May 29, 2012

5.26.12


There are things I know, I’ve learned, from the miles I’ve covered.  I know that the dust in the air today comes flying across barren plains and hills in the desert south of here.  I know because I drove through it.  I watched the clouds approaching from afar, reached them as pink sand snaked over the road ahead of me and the horizon became an impossible thing to see.  I watched as mile after mile of spires and plateaus and arches appeared in the haze of dust, otherworldly, unfamiliar, and beautiful.  If only cities appeared thusly in smog.  Each mile I wondered how long would this wild wind last?  When would it stop?  Surely the mountains would cut against it’s vigor. 

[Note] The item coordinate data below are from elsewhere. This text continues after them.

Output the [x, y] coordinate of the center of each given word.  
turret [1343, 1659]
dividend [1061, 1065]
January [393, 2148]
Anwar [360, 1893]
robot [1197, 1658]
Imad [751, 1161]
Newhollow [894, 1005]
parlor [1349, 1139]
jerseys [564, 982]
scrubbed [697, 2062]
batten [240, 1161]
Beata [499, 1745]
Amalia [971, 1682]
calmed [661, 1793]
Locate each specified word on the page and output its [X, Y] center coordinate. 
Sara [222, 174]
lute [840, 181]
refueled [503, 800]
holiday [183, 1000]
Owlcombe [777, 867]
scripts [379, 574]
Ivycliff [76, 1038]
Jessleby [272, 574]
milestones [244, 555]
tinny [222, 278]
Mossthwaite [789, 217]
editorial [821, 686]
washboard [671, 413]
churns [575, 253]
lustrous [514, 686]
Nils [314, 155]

Then I reached my home and destination, windy still on the mesa of my childhood and sure enough the next day it came, through the night and the mountains. High in the air like a blizzard of dirt the clouds I’d driven through all the day previous arrived and blocked out the sun.  All day the wind ripped at trees and shingles and howled around the eaves and windows.  Other people were surprised, though I had seen it coming.  The setting sun, obscured by dust, was not unfamiliar to me.  I knew the hundreds of miles I’d driven were flying above me in the sky.
There are things I don’t know, I’ve yet to learn before I quit moving.  Where does such a wind come from?  How does a vicious, whipping force cover hundreds and hundreds of miles and then disappear?  Where does she go?  And how long, how far, how fast must I drive to find out?